Instruction: Show each line in the records below that contains the string "label".

Supplied material:

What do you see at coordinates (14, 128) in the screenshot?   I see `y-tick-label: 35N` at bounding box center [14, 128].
---
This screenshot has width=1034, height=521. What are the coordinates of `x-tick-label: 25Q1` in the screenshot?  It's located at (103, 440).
--
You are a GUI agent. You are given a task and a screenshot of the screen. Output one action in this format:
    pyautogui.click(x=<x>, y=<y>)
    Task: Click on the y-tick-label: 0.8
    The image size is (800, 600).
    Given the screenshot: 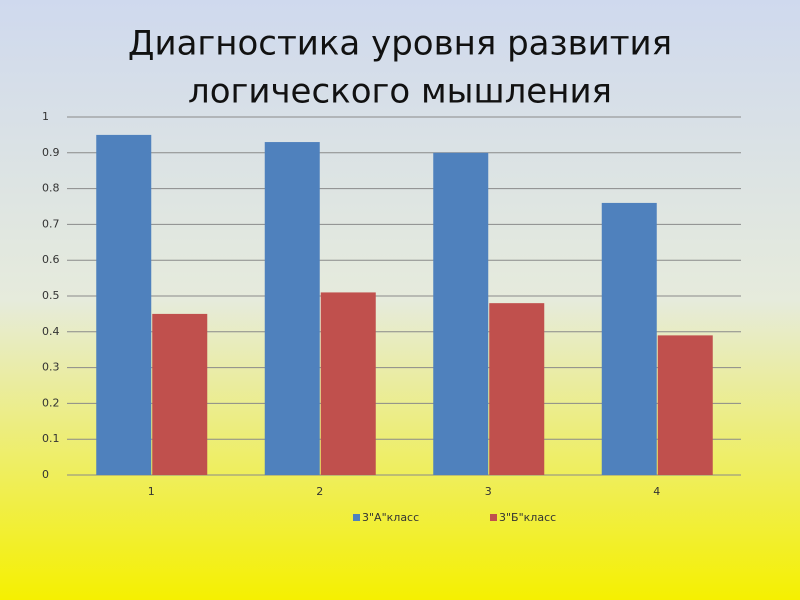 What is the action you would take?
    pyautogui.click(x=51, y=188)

Task output:
What do you see at coordinates (14, 128) in the screenshot?   I see `y-tick-label: 35N` at bounding box center [14, 128].
This screenshot has width=1034, height=521. What are the coordinates of `x-tick-label: 25Q1` in the screenshot?  It's located at (103, 440).
    Task: Click on the y-tick-label: 0.8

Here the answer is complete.